Records

START

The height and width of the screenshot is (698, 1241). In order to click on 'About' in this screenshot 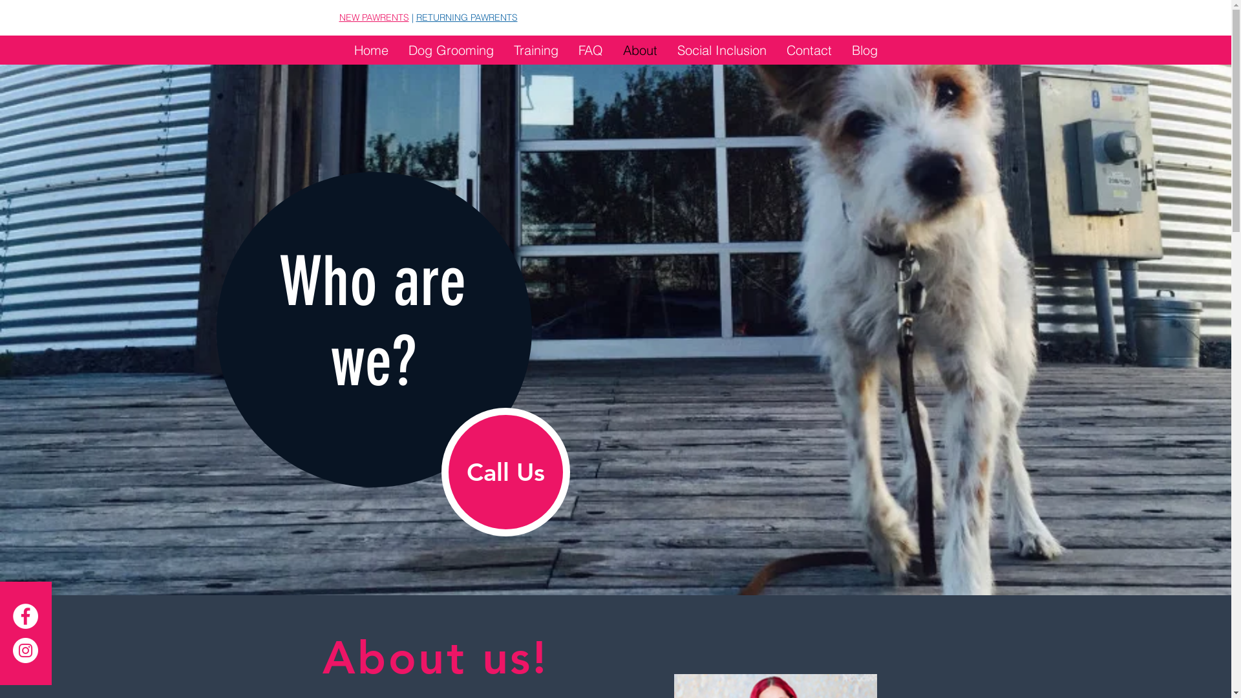, I will do `click(639, 49)`.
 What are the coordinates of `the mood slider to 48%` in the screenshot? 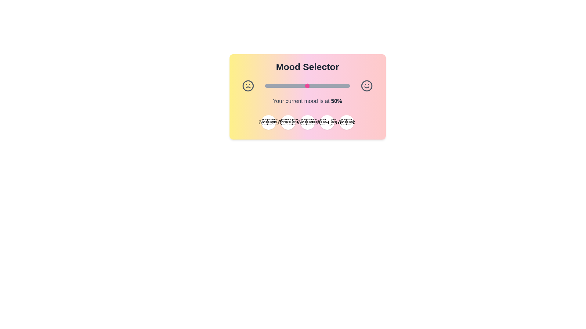 It's located at (305, 86).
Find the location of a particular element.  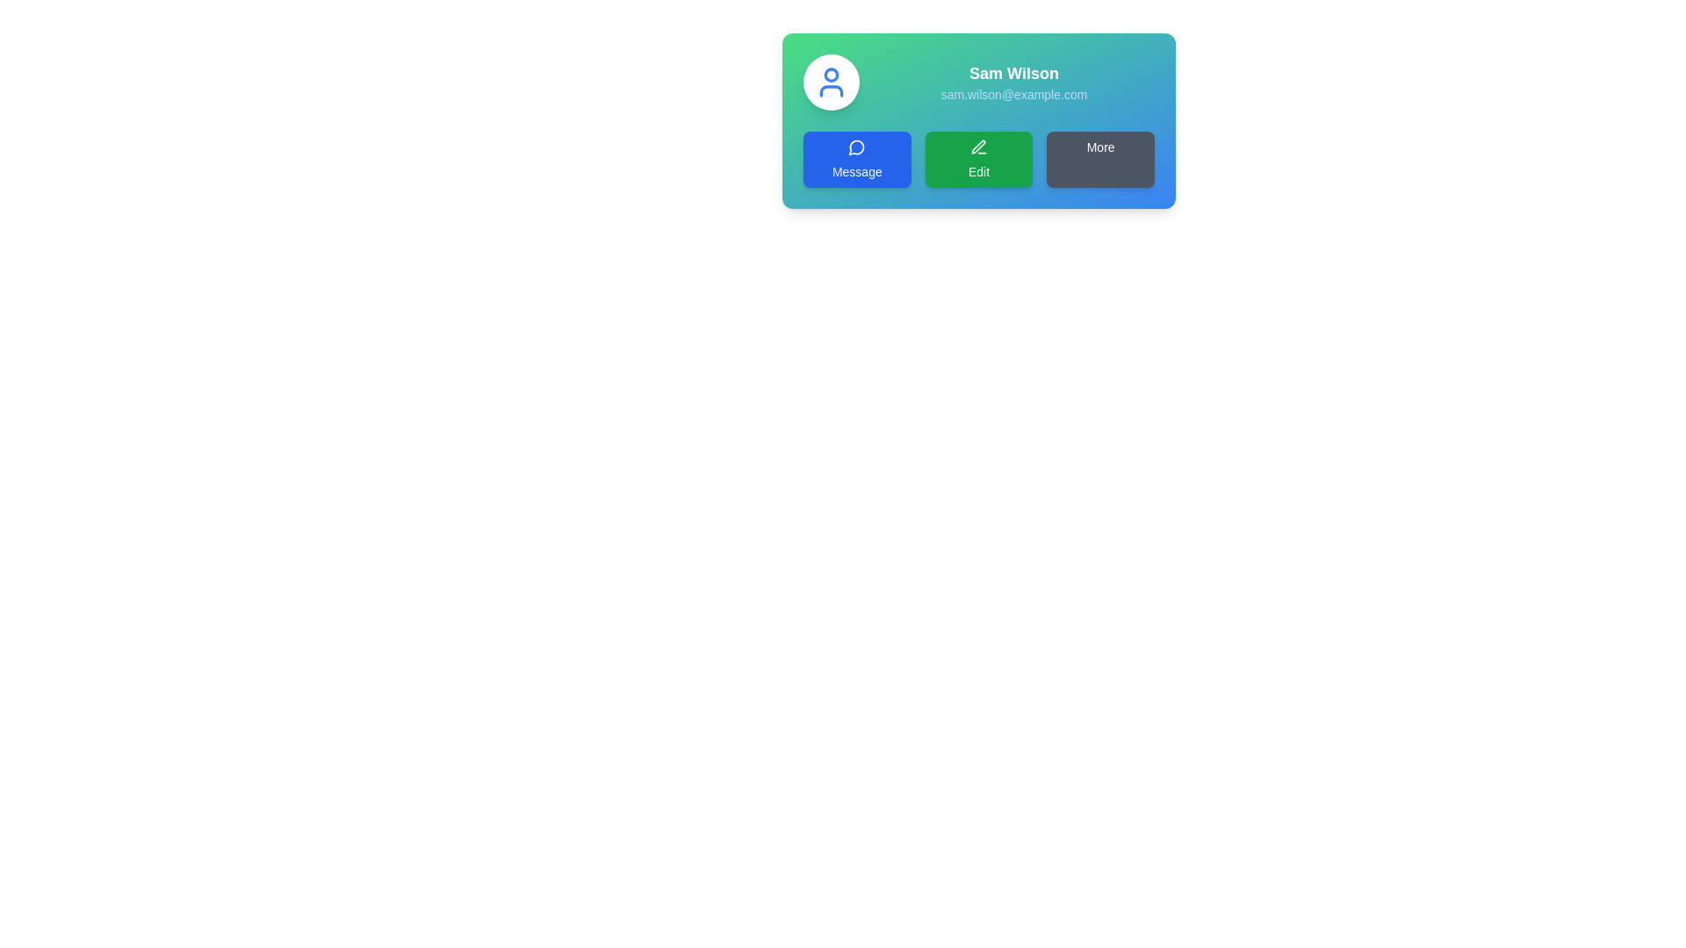

the text display element that shows the user's name and contact email is located at coordinates (977, 82).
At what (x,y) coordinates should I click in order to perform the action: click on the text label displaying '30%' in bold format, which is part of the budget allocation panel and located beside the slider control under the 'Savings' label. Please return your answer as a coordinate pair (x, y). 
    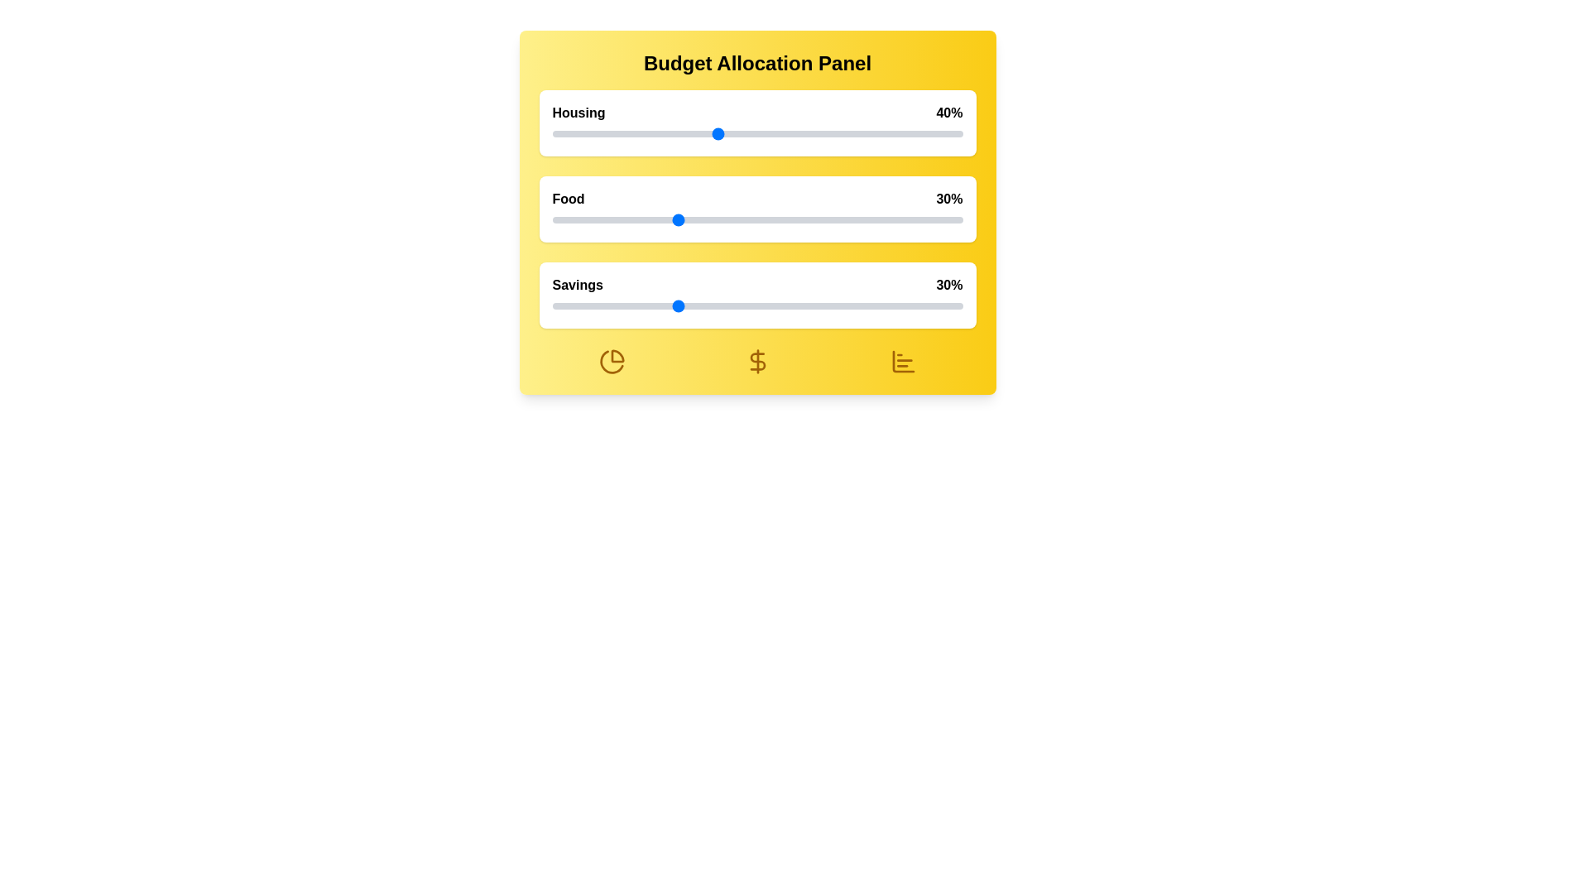
    Looking at the image, I should click on (949, 284).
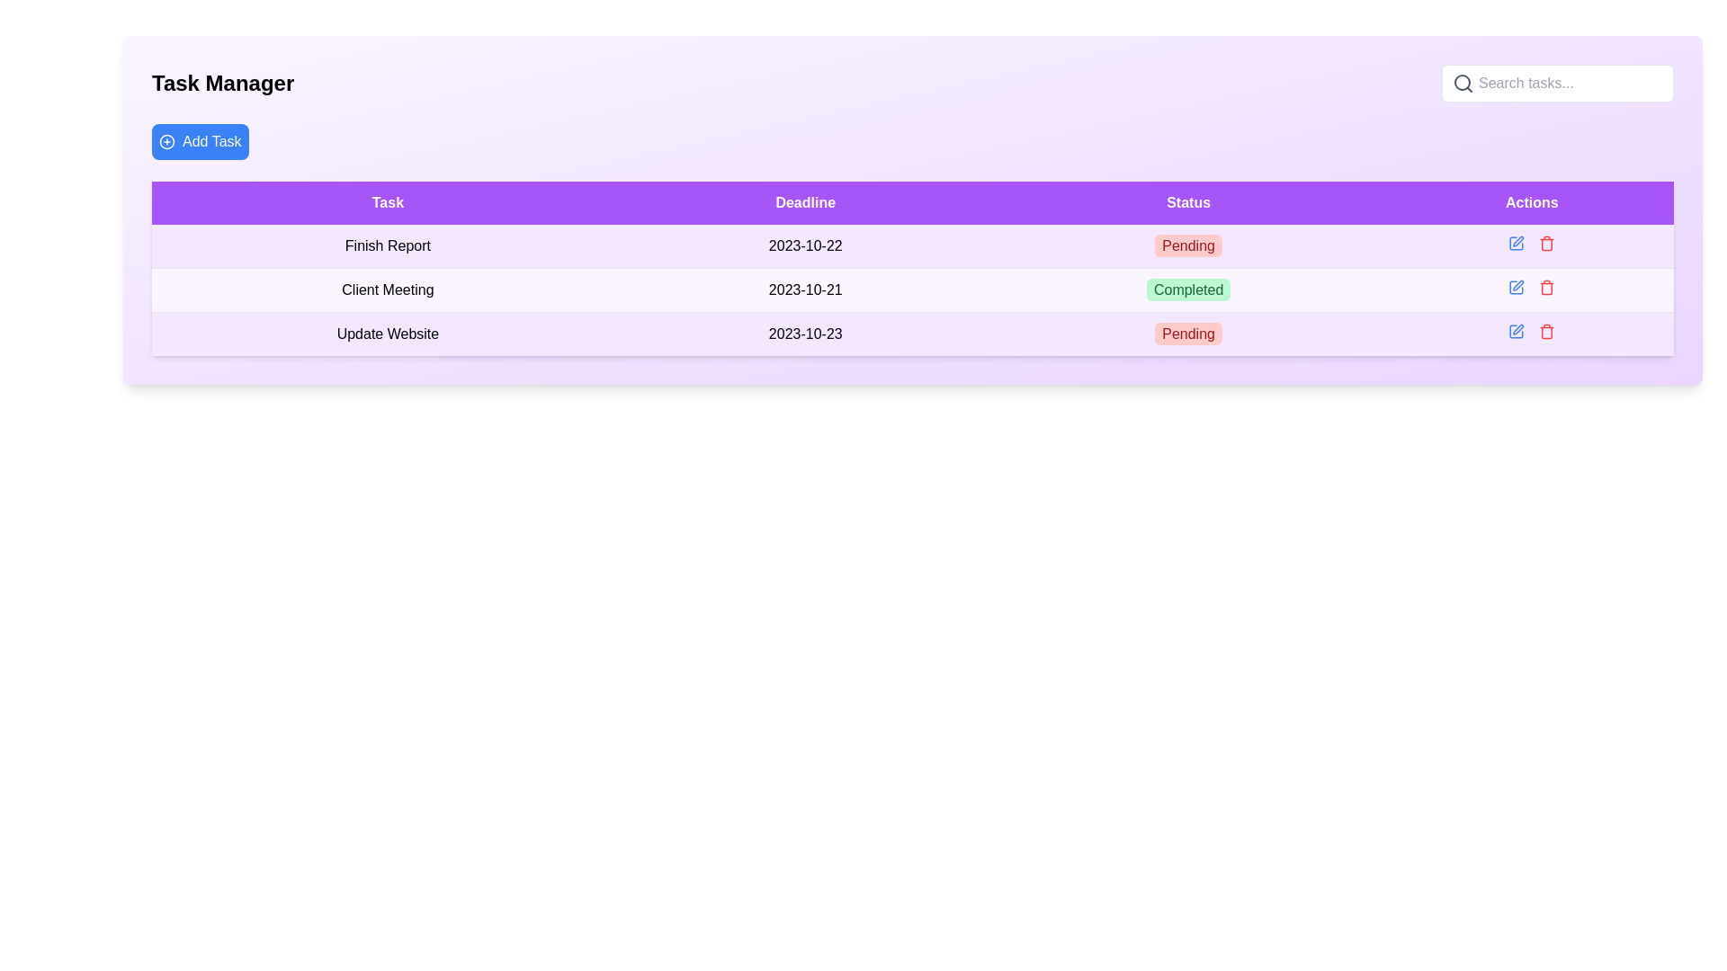 This screenshot has width=1727, height=971. What do you see at coordinates (1188, 334) in the screenshot?
I see `the status label indicating 'Pending' for the task 'Update Website' located in the 'Status' column of the third row in the table` at bounding box center [1188, 334].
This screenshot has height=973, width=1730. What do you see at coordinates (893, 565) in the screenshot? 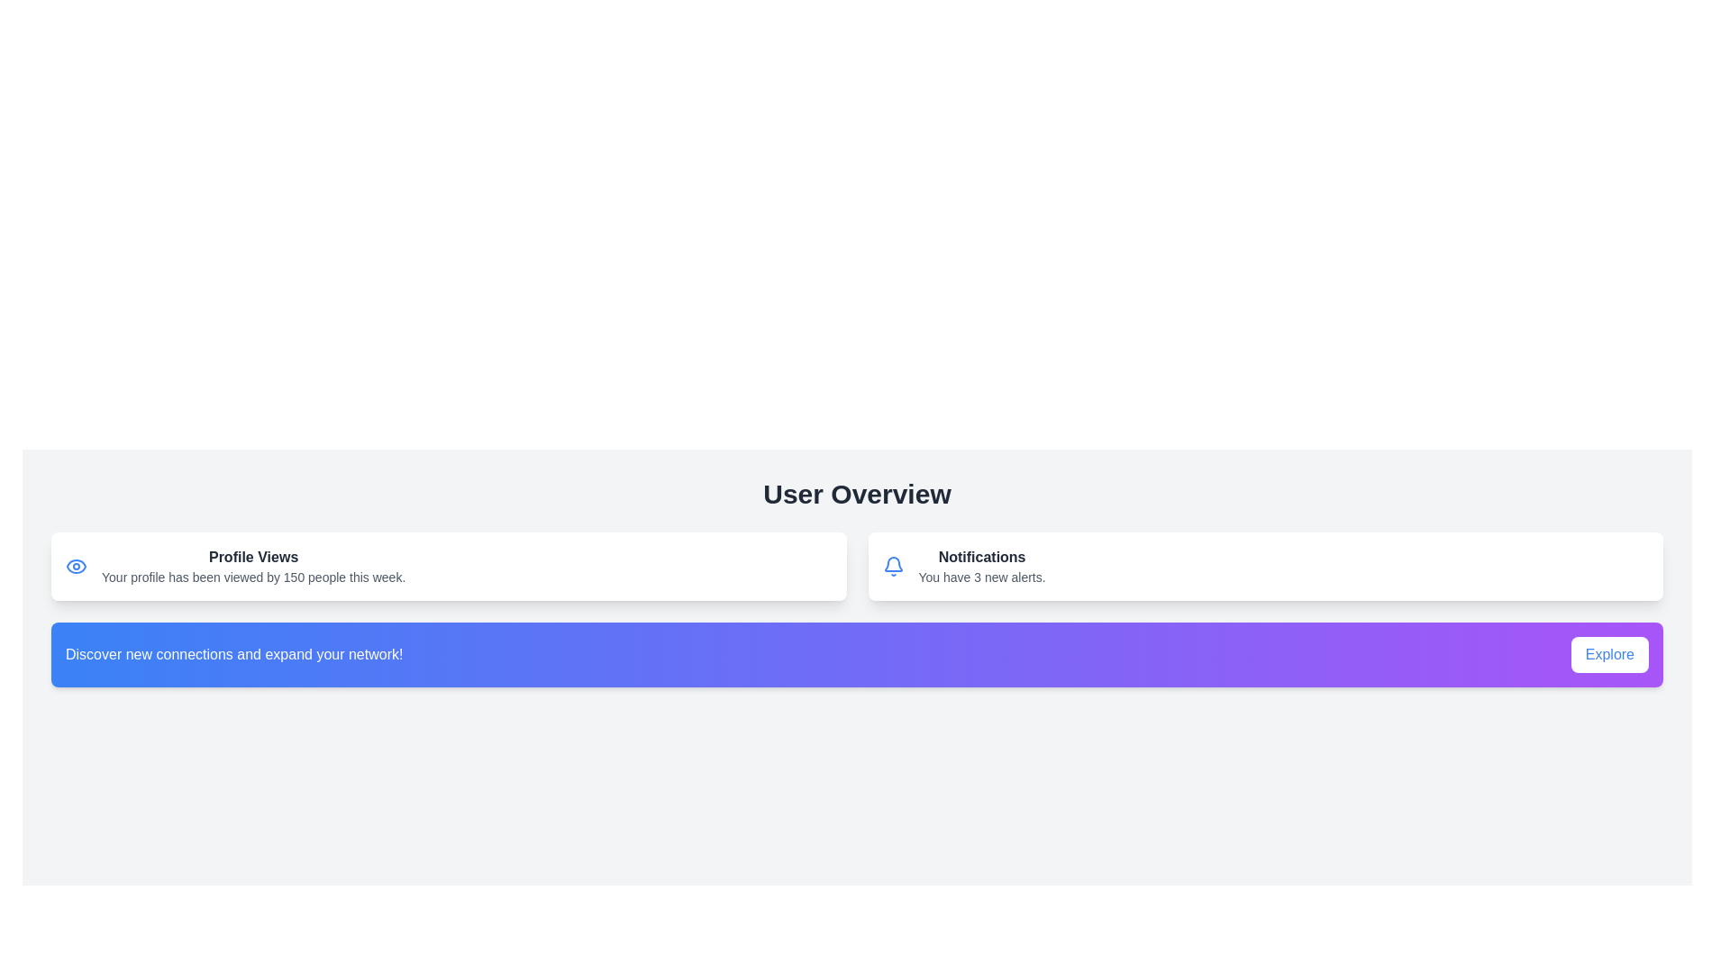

END

> [TASK DIRECTIONS] Render the lines from the one containing "Find the location of a particular element." through the last of the Records, inclusive, as a JSON list of strings with one string per line. Omit blank lines and leave out the pictures.

> [REPLY TO THE TASK]
[
  "Find the location of a particular element.  ",
  "the text display element that shows the user's name and contact email is located at coordinates (977, 82).",
  "At what (x,y) coordinates should I click in order to perform the action: click on the text label displaying '30%' in bold format, which is part of the budget allocation panel and located beside the slider control under the 'Savings' label. Please return your answer as a coordinate pair (x, y). ",
  "    Looking at the image, I should click on (949, 284).",
  " This screenshot has width=1727, height=971. What do you see at coordinates (1188, 334) in the screenshot?",
  "I see `the status label indicating 'Pending' for the task 'Update Website' located in the 'Status' column of the third row in the table` at bounding box center [1188, 334].",
  "This screenshot has height=973, width=1730. What do you see at coordinates (893, 565) in the screenshot? "
]